Projects

Synergistic Activities at PRIISM

High-Dimensional Data Compression/Feature Extraction applied to Kinematic Data

Collaboration Between Dr. Preeti Raghavan (Motor Recovery Lab at Rusk Institute), and Dr. Ying Lu (member of PRIISM)

Using rich information of kinematic and EMG data collected at the Motor Recovery Lab, we are interested in the movement patterns and how they change when the physiology is modified due to training, injury, disease and disability. Statistical models for measuring change in movement patterns after interventions is desired. Dimensionality reduction, functional data analysis and dynamic factor analysis models are being explored and developed.

New Psychometric Models for the Assessment of Cognitive Skills Using Collaborative Problem Solving Tasks

Collaboration Between Dr. Alina A. von Davier (Educational Testing Service), and Dr. Peter Halpin (member of PRIISM)

Statistical modeling of incidental data from learning technologies presents some interesting opportunities. In context of collaboration, activity logs provide a time-stamped record of how students communicate and interact with one another while solving a complex problem. These time-stamped events can be modeled as a point process.  In comparison with traditional psychometric models, which only condition on the ability of the single individual being assessed, point processes also condition the previous activities of all the other group members. Intuitively, this means that we reckon on the (demonstrated) ability of the entire group when estimating the (latent) ability of each specific individual. Point processes also serve to incorporate the timing of activities, whereas traditional models for assessment have only considered whether activities are "correct" or not. The development of appropriate psychometric models, algorithms for their estimation, and software for the assessment and data capture of collaborative problem solving tasks is the focal topic of this research.

Sensitivity Analysis for Causal Inference

Jennifer Hill, Marc Scott, Nicole Carnegie & Joel Middleton (all of PRIISM).

Education researchers often find that available data are not well suited for answering the causal questions they are most interested in answering. This can even be the case when they have collected the data themselves. Randomized experiments are not always feasible due to logistical or ethical concerns. Even when data from randomized experiments are available, such experiments are often “broken” due to missing follow-up data or non-compliance with treatment assignment. In these situations researchers may be forced to make strong, often untestable assumptions in order to make causal inferences. Although researchers cannot always empirically determine whether or not these assumptions hold, they should be able to use their data, along with their substantive knowledge of the area, to gauge how far estimates might be from the truth by performing sensitivity analysis. Funded by The Institute for Education Sciences, US Dept. of Education.

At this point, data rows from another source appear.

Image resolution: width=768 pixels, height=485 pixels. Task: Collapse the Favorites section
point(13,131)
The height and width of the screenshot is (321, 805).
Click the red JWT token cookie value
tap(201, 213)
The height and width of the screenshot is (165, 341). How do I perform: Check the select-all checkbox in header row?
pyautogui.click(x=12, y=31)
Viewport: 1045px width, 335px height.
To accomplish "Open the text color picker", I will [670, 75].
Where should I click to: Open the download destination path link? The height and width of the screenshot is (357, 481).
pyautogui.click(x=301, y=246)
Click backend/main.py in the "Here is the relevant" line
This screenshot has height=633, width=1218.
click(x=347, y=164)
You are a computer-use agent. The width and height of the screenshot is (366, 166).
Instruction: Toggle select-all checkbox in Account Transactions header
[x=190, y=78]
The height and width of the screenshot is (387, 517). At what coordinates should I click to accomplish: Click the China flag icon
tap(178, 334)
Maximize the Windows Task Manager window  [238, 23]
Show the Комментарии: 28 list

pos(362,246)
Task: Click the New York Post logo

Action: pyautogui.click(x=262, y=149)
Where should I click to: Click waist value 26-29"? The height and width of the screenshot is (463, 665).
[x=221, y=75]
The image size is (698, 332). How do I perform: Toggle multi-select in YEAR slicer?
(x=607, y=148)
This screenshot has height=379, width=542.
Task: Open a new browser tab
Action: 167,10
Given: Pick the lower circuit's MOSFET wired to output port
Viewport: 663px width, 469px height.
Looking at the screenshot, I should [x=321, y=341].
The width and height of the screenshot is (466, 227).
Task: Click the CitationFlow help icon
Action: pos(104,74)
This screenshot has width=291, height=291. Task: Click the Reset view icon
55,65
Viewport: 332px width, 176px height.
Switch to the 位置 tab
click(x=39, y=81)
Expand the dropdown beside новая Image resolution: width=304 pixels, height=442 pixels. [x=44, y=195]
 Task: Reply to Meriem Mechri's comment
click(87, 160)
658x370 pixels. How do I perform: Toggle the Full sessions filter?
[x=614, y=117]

The Cancer, Insulin Resistance and Lifestyle (CIRCLE) Study in the Framingham Heart Study Population

Collaboration Between Niyati Parekh (NFS&PH), and Marc Scott (PRIISM). Research Assistance: Maya Vadiveloo

The overall purpose of the study titled is to investigate the interrelationships of physiologic, dietary and genetic factors associated with disturbances in the insulin-glucose axis in relation to combined and site-specific incidence of obesity-related cancers, by performing secondary data analyses in a large existing sample of American adults from the National Heart, Lung, and Blood Institute’s (NHLBI) Framingham Heart Study (FHS;1948-2008) consisting of ~14,000 adults 20 years or older. There is sufficient evidence in the literature to support the obesity-cancer link. Although potential biological mechanisms of obesity-related metabolic abnormalities on cancer risk have been hypothesized and confirmed by laboratory studies these relationships have not yet been fully characterized in humans, and remain unclear; this is a primary area of enquiry in the CIRCLE study.